In my mail this week was a fancy invitation to the annual fundraiser for the local chapter of a national organization.  The work this organization does is very important, so important that for the past couple of years I have been a monthly donor.  The legislative work they do and the services they provide are much needed in our communities.  Until this week I have always had the utmost respect and confidence in the leadership and staff of their national and regional organization.

So, what happened, you ask?  The invitation arrived, and I was pleased to see that they will be honoring a great woman, who served in our legislature for many years.  All good.  I checked my schedule for the event date, and was all set to go.  Then, I read the ticket prices.  As usual, a variety of sponsorship levels, but the kicker was:  One ticket $175;  Two Tickets $300.  And better yet, Table for 10 $1750!  Not even a “couples discount” for a table.

Seriously?  It’s 2013!  Are we really still stuck in the old “couples” pricing.  Yeah, yeah, yeah, I know I could invite a friend to share two tickets.  But, what if I don’t know anyone, don’t want to hassle with it, or my friends are coupled-up.  The existing financial disadvantages of being single should  not be further perpetrated by  activist and political events.

Just so you know, I did give this organization a call to express my unhappiness.  I understood that changes would not be made for the upcoming event, but wanted to let them know that in the future they might reconsider such ticket pricing.  First off, they were shocked (shocked, I say!) to hear my concerns.  This pricing, they suggested, was away to encourage attendance.  I offered that perhaps lowering the single ticket price to $150 might also increase attendance.  But, the event is expensive, was the response.  Oh, OK?  Do the couples share a dessert or salad?  How is that one person costs $25 more than two?

I have chosen not to name the organization.  I ask that anyone planning events to please steer clear of ticket pricing that insults and, yes, discriminates against single people.

 

5 Responses to It’s 2013 people!

  1. JMPrince says:

    And almost everyone’s fav pic of Dorothy Parker of a certain vintage too.

  2. Trevor Southerland says:

    Weirdest thing about this is the 10 for $1750…

    Shouldn’t I just buy 5 pairs of tickets, thus buying 10 for $1500?

    I would have more respect for their answers if they had done staggered pricing all the way up… but the fact that they go back to $175 per ticket if you buy 10 shows that they didn’t really even put much thought into the issue…

    • Jules says:

      I know right! If someone one fronts the table cost, why should 5 couples be penalized.

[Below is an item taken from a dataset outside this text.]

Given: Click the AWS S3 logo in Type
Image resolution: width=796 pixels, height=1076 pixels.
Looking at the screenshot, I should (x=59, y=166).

      It’s all stupid and poorly thought through

  3. JMPrince says:

    Run into this all the damn time in one fashion or another. We usually bargain, and most are willing to do so within reason. But really, how do you feel about sharkskin suits m’dear? JMP

  4. Jules says:

    UGH, how many times and in how many ways to we have to repeat this.

    Legally I’m a “couple” however my other half has zero desire to attend 99% of the events I will attend for politics and activism. So for all intense and purposes I’m single.

    No, I don’t want to scramble around to figure out how to buy a ticket and get a discount.

    No, I don’t want to see my friends penalized for also wishing to attend as a individual.

    No I don’t think this makes any economic sense.

    It only serves to ostracize people who will choose not to attend because they think it’s going to be filled with “couples” when in reality, it will be 75% singles and a handful of couples.

    Plus, really with the sexist attitude?